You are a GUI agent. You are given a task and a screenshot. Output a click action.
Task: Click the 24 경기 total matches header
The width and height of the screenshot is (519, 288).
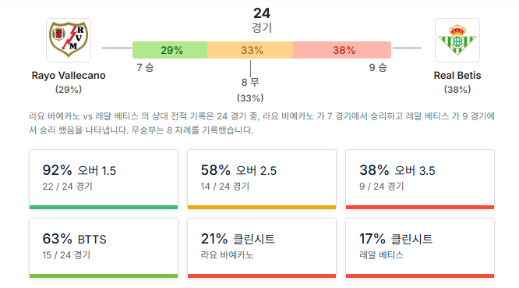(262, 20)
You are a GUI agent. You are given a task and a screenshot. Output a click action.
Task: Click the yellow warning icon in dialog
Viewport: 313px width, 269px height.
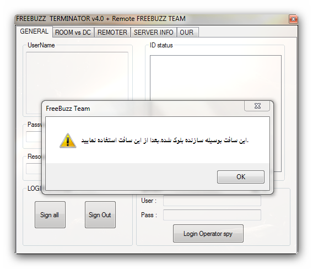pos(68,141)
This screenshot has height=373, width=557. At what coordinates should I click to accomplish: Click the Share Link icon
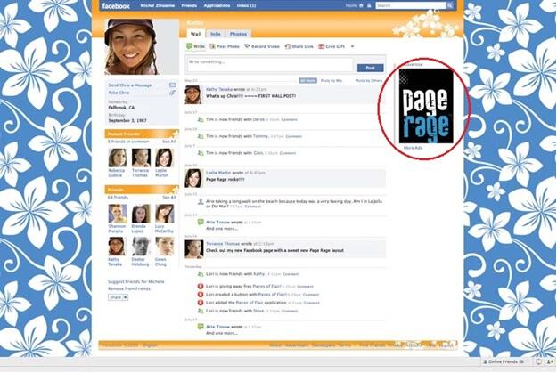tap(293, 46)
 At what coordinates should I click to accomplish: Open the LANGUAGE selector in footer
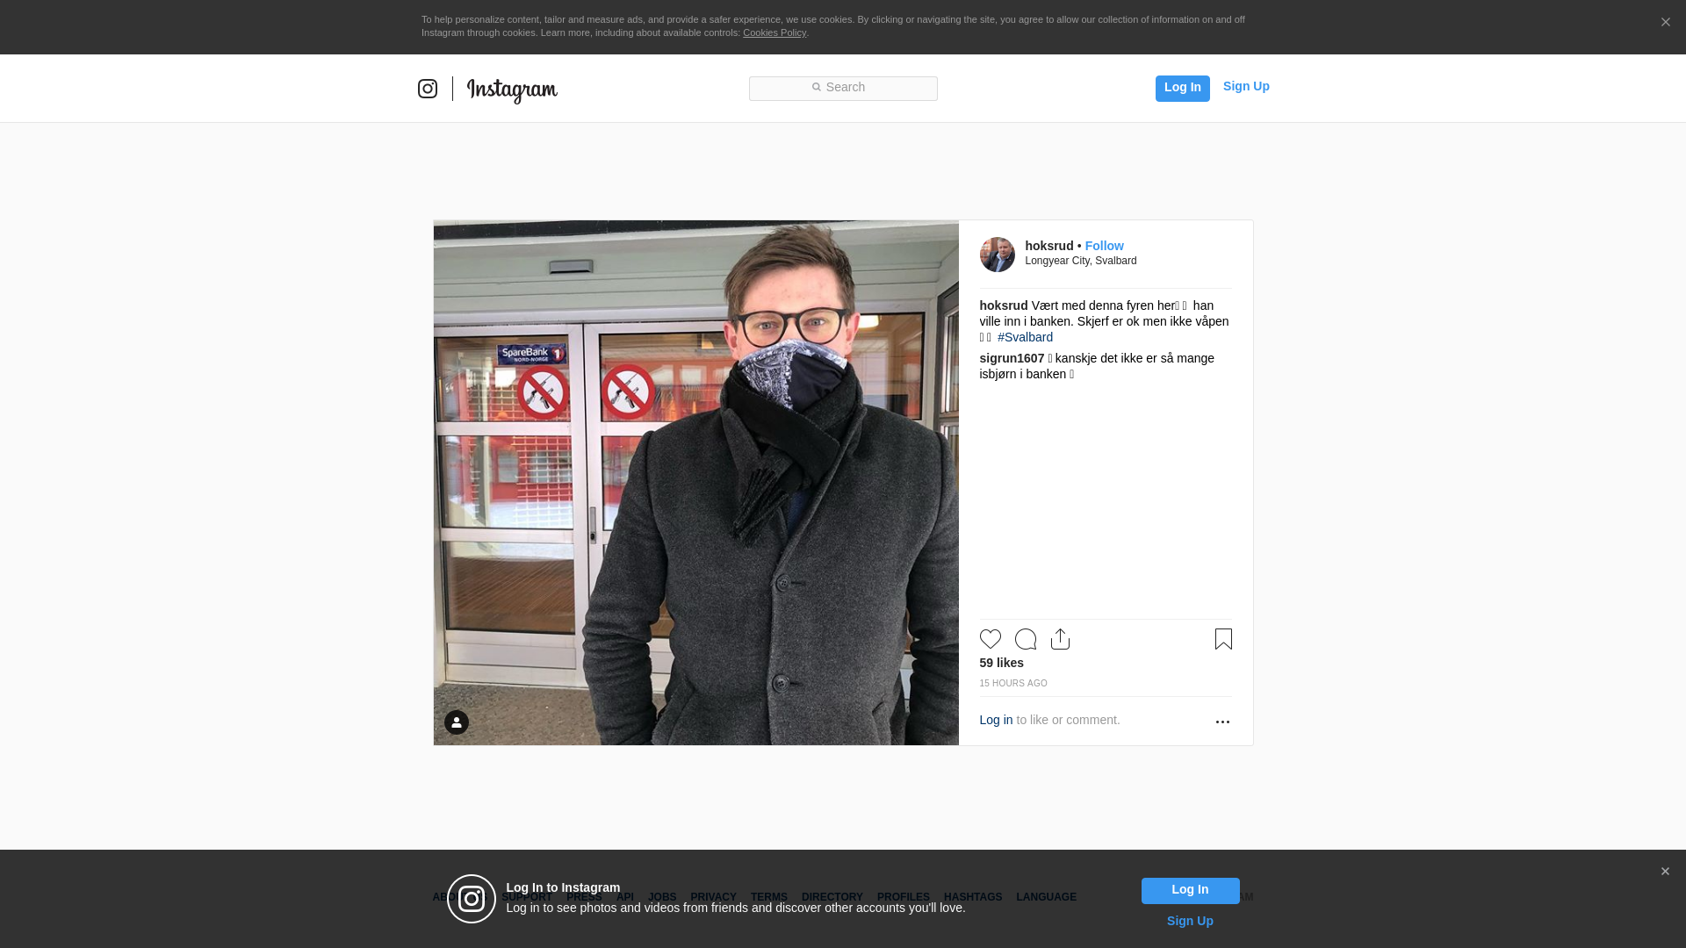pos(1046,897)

== Set problem ==
Copy the lines of the records above word for word, leaving out the pictures.

== Answer for this exercise ==
You are a GUI agent. You are given a task and a screenshot. Output a click action.
Task: Click the 24 경기 total matches header
The width and height of the screenshot is (519, 288).
(262, 20)
You are a GUI agent. You are given a task and a screenshot. Output a click action.
Task: Click the yellow warning icon in dialog
Viewport: 313px width, 269px height.
pos(68,141)
This screenshot has height=373, width=557. At what coordinates should I click to accomplish: Click the Share Link icon
tap(293, 46)
 At what coordinates should I click to accomplish: Open the LANGUAGE selector in footer
pos(1046,897)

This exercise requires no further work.